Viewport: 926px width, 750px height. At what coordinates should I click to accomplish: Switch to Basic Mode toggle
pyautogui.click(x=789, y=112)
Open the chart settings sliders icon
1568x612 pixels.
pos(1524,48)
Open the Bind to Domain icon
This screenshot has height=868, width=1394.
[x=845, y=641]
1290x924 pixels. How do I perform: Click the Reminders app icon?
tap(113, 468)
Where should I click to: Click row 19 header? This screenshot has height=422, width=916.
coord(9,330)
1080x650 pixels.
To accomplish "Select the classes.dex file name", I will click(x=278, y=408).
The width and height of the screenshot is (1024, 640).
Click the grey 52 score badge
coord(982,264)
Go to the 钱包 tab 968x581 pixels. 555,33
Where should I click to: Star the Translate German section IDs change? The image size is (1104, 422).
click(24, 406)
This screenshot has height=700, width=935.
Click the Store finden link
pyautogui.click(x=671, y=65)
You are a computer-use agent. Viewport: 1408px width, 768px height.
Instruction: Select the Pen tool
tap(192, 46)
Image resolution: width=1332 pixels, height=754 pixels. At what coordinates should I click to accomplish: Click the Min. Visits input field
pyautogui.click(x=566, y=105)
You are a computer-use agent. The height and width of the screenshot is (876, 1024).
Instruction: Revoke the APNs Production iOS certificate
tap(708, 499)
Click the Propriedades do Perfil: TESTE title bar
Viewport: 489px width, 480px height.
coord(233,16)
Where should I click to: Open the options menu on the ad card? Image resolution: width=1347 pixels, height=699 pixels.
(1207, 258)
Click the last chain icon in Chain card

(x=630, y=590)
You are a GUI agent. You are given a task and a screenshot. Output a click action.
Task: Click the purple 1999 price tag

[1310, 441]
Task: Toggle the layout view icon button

______________________________

From the material above, retype precisely the lines between the line holding "Click the grey 52 score badge" and the line holding "You are a computer-use agent. The", inclusive, and nothing beyond them.

Click the grey 52 score badge
coord(982,264)
Go to the 钱包 tab 968x581 pixels. 555,33
Where should I click to: Star the Translate German section IDs change? The image size is (1104, 422).
click(24, 406)
This screenshot has height=700, width=935.
Click the Store finden link
pyautogui.click(x=671, y=65)
You are a computer-use agent. Viewport: 1408px width, 768px height.
Instruction: Select the Pen tool
tap(192, 46)
Image resolution: width=1332 pixels, height=754 pixels. At what coordinates should I click to accomplish: Click the Min. Visits input field
pyautogui.click(x=566, y=105)
You are a computer-use agent. The height and width of the screenshot is (876, 1024).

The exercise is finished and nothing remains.